This article is the second episode in a series of articles on sauces, either fabricated using sous vide, or utilized to complement sous vide prepared foods.
The link to the first article is HERE
Let the Dominoes Fall
Once we finished the veloute in our last episode, I preserved it for subsequent examination. I will caution the reader, veloute’s appearance can change quite dramatically after being refrigerated, as is shown in the pic below. It almost looks like mashed potatoes:
Veloute becomes quite stiff over night in the refrigerator. In restaurant kitchens, basic sauces are frequently made in amounts intended to last several days. Veloute is the least adaptable to this practice. Usually, it is strong enough to be sliced into cubes, which promptly break when heated.
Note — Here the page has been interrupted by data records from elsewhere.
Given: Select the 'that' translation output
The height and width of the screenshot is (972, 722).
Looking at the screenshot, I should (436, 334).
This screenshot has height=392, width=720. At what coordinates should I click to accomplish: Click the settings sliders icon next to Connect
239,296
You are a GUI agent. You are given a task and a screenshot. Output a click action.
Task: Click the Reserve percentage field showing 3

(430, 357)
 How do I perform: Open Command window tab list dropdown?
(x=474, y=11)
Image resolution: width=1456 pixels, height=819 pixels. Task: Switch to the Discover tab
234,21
Using sous vide, the veloute can be reheated with the minimum of friction, so we used a Ziploc freezer bag in a 183F/84C bath. Once it was hot, we removed it from the bath, and you can see the sort of mottled texture that results in the bottom left of the slide.
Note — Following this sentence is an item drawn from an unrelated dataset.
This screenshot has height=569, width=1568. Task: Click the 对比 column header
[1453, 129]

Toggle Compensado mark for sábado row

We carefully paddled it into some cream as if to make one of our emulsions. Again, we’re trying to be as gentle as possible. You can see, above and below, the veloute does not really want to cooperate. The clusters (not lumps!) are visible, resisting being broken apart.
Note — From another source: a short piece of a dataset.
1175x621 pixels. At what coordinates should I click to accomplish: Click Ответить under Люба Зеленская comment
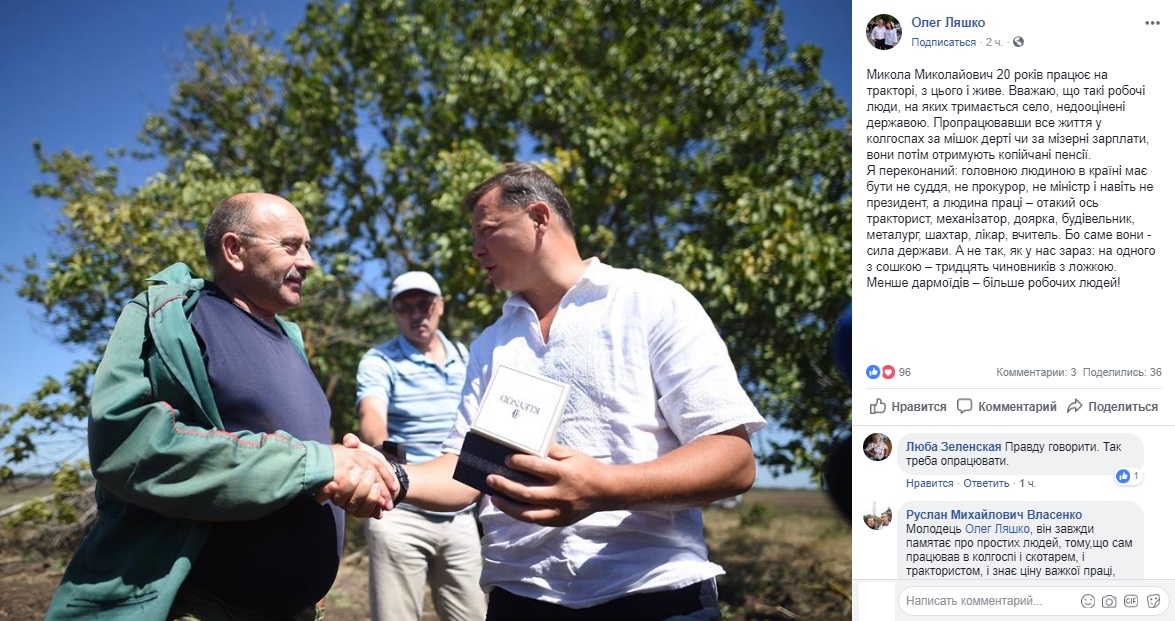tap(986, 483)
maybe we could just say it’s tapioca?
Even so, we did manage to rework the sauce into a servable state, using a coarse strainer:
Our luncheon guests that day were none the wiser, and they enjoyed the corn croquettes with veloute that resided next to the smoked meatloaf.Looking closely, however, the sort of grainy quality is evident. It wasn’t there yesterday. The conclusion is, if you make veloute, make just enough for today. I did manage to fold some (cold) into the corn croquette farci.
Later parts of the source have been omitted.